A serenidade não é feita nem de troça nem de narcisismo, é conhecimento supremo e amor, afirmação da realidade, atenção desperta junto à borda dos grandes fundos e de todos os abismos; é uma virtude dos santos e dos cavaleiros, é indestrutível e cresce com a idade e a aproximação da morte. É o segredo da beleza e a verdadeira substância de toda a arte.
O poeta que celebra, na dança dos seus versos, as magnificências e os terrores da vida, o músico que lhes dá os tons de duma pura presença, trazem-nos a luz; aumentam a alegria e a clareza sobre a Terra, mesmo se primeiro nos fazem passar por lágrimas e emoções dolorosas.

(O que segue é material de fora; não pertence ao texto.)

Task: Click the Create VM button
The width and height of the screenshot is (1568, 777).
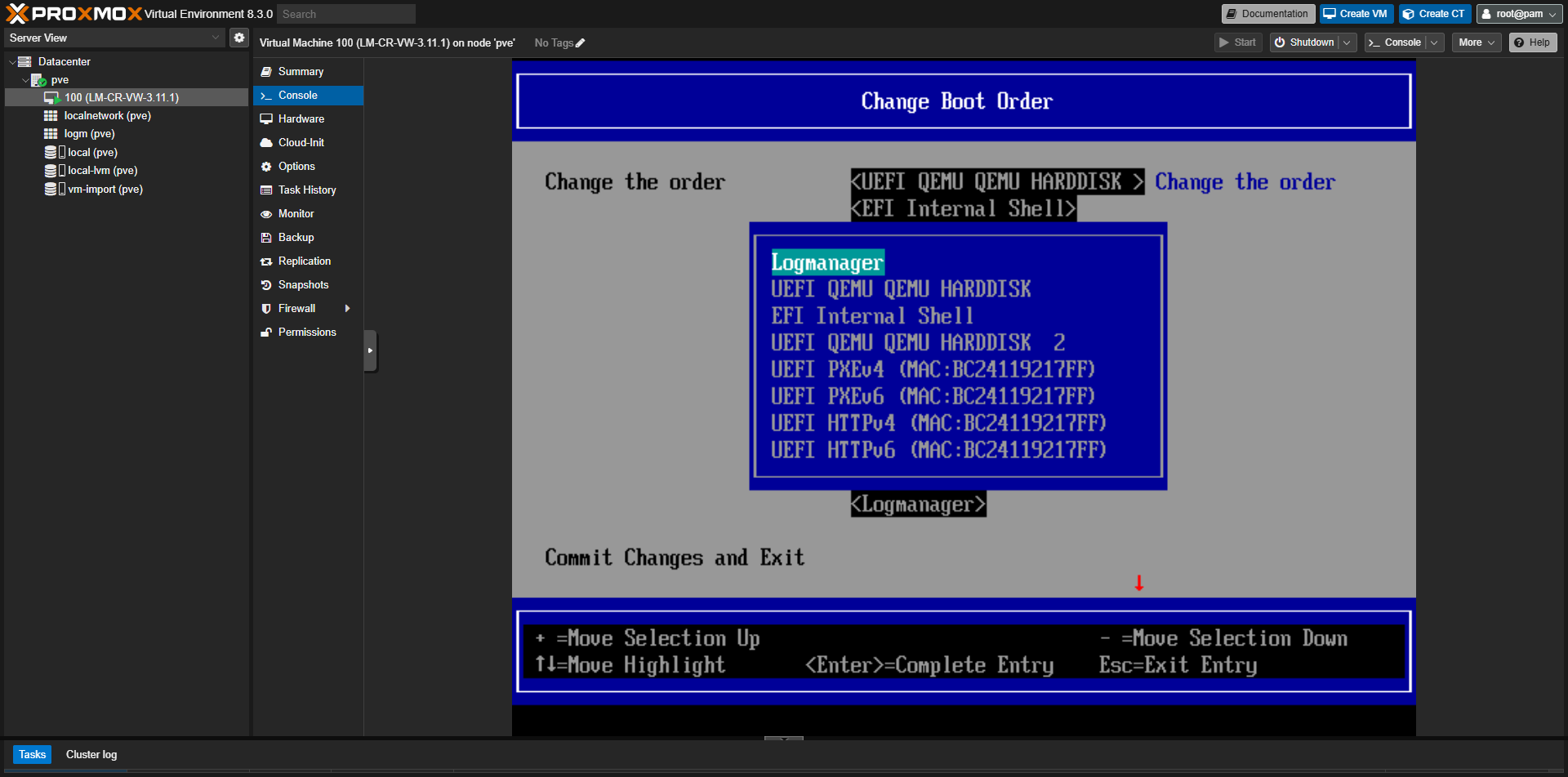Action: [1355, 14]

Talvez o poeta cujos versos nos encantam tenha sido um triste solitário, e o músico um sonhador melancólico: isso não impede que as suas obras participem da serenidade dos deuses e das estrelas. O que eles nos dão, não são mais as suas trevas, a sua dor ou o seu medo, é uma gota de luz pura, de eterna serenidade. Mesmo quando povos inteiros, línguas inteiras, procuram explorar as profundezas cósmicas em mitos, cosmogonias, religiões, o último e supremo termo que poderão atingir é essa serenidade.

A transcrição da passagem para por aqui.